O adesivo tende a funcionar melhor em espinhas superficiais, especialmente aquelas com pus visível ou que acabaram de romper. Nesses casos, ele pode proteger a área contra sujeira, reduzir o atrito e evitar que a pessoa esprema a espinha com as mãos.

Esse ponto é importante: cutucar ou espremer espinhas aumenta o risco de inflamação, manchas e cicatrizes. Portanto, mesmo quando o adesivo não “cura” a acne, ele pode ajudar indiretamente ao impedir a manipulação da pele.

Também pode ser útil para quem tem uma lesão isolada antes de um compromisso, porque ajuda a manter a área coberta e menos exposta.

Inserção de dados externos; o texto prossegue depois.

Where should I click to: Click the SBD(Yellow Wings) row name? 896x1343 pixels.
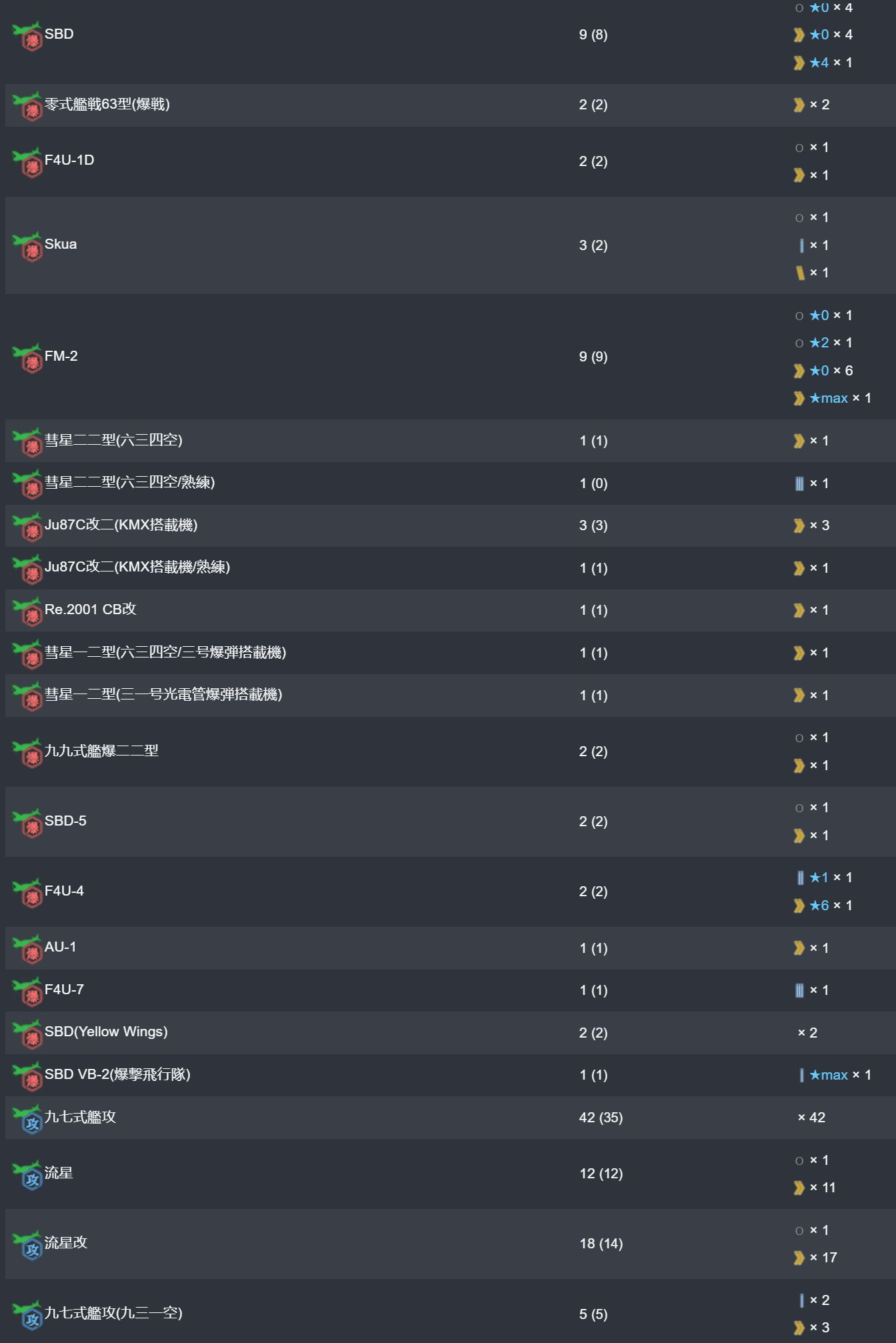[x=106, y=1032]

Quando ele não funciona bem?

Os adesivos não costumam resolver acne profunda, espinhas internas, cistos, nódulos doloridos ou acne com muitas lesões espalhadas pelo rosto, costas ou tórax.

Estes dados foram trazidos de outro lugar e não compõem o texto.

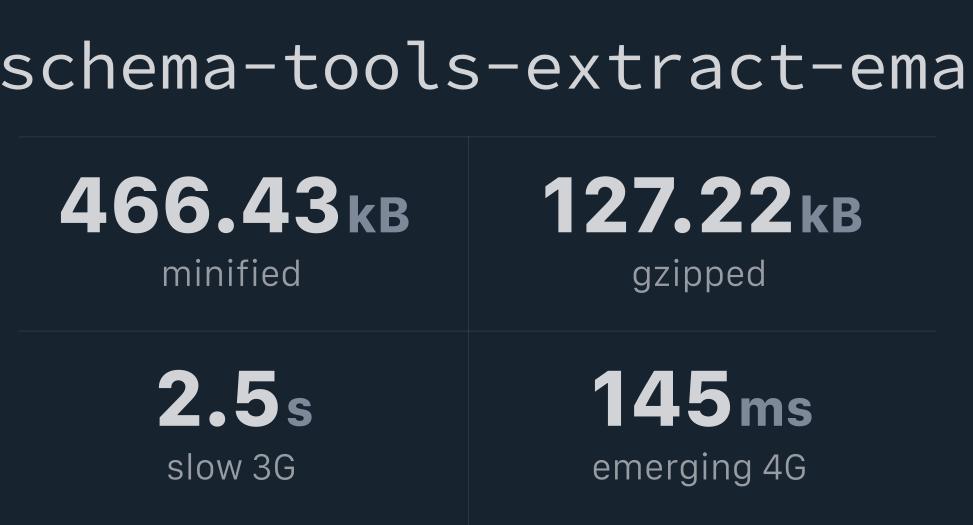Click the word tools in the package name
Viewport: 973px width, 525px height.
pos(382,66)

Também não são indicados como único cuidado para quem tem acne recorrente. A acne é uma condição inflamatória da pele, relacionada à produção de sebo, obstrução dos poros, proliferação de bactérias e resposta inflamatória. Por isso, quando é frequente, precisa de tratamento contínuo e individualizado.

Ou seja: o adesivo pode ajudar uma espinha pontual, mas não controla a causa da acne.

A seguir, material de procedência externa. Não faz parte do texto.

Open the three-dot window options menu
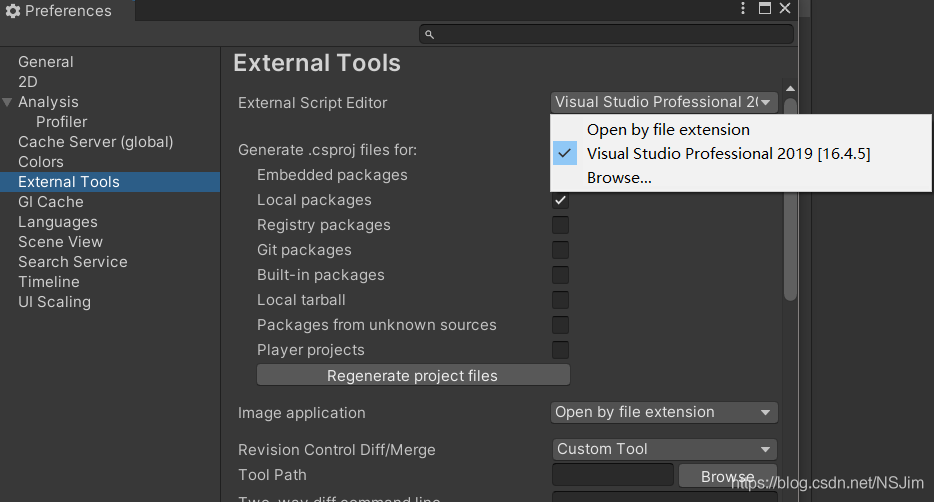Screen dimensions: 934x502 [x=742, y=8]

Existe evidência científica?

Sim, mas a evidência é limitada e não coloca os adesivos no mesmo nível dos tratamentos clássicos para acne. Estudos recentes apontam melhora na aparência e na cicatrização de espinhas rompidas ou superficiais com o uso de curativos hidrocoloides. Ainda assim, as diretrizes dermatológicas atuais continuam recomendando tratamentos como peróxido de benzoíla, retinoides tópicos, antibióticos em casos selecionados, ácido azelaico e, nos quadros mais graves, medicamentos orais prescritos por dermatologista.

Portanto, o adesivo pode ser visto como um recurso complementar, não como tratamento principal.

Como usar corretamente

O ideal é aplicar o adesivo sobre a pele limpa e seca. Ele não deve ser colocado por cima de creme, protetor solar, maquiagem ou óleo facial, porque isso dificulta a aderência e pode reduzir o efeito.

Em geral, o produto é usado por algumas horas ou durante a noite, seguindo a orientação do fabricante. Após a retirada, a pele deve ser higienizada com cuidado. Se houver ardor, coceira, vermelhidão intensa ou piora da lesão, o uso deve ser suspenso.

Também não é indicado reutilizar o adesivo. Depois de removido, ele deve ser descartado.

Cuidado com os adesivos “turbinados”

Os adesivos com ativos antiacne podem irritar a pele, principalmente quando combinados com ácidos, retinoides ou outros produtos dermatológicos já usados na rotina. O risco é maior em pessoas com pele sensível, rosácea, dermatite ou alergias.

Já os adesivos com microagulhas prometem levar ativos para camadas mais profundas da pele, mas não devem ser usados de forma indiscriminada. Em lesões inflamadas, doloridas ou com sinais de infecção, a manipulação inadequada pode piorar o quadro.

Quando procurar um dermatologista?

É recomendado procurar avaliação médica quando a acne é frequente, dolorosa, deixa manchas, forma caroços, causa cicatrizes ou afeta a autoestima. Também é importante buscar atendimento quando há piora rápida, sinais de infecção ou quando os produtos comprados sem orientação não resolvem.

A Sociedade Brasileira de Dermatologia aponta que a acne é uma das queixas dermatológicas mais comuns, especialmente entre adolescentes e jovens adultos. Apesar de ser muito frequente, ela não deve ser banalizada, porque pode deixar marcas físicas e emocionais.

Afinal, vale a pena usar?

Vale, desde que a expectativa seja realista. O adesivo para espinha pode ajudar em lesões pequenas e superficiais, especialmente quando há secreção ou quando a pessoa tem o hábito de cutucar a pele. Ele protege, absorve fluidos e pode melhorar o aspecto da espinha em menos tempo.

Mas ele não substitui tratamento dermatológico, não previne novas lesões e não resolve acne profunda ou persistente. Para quem tem acne recorrente, o mais seguro é tratar a pele como um todo, com orientação profissional, e deixar o adesivo como um aliado pontual — não como solução principal.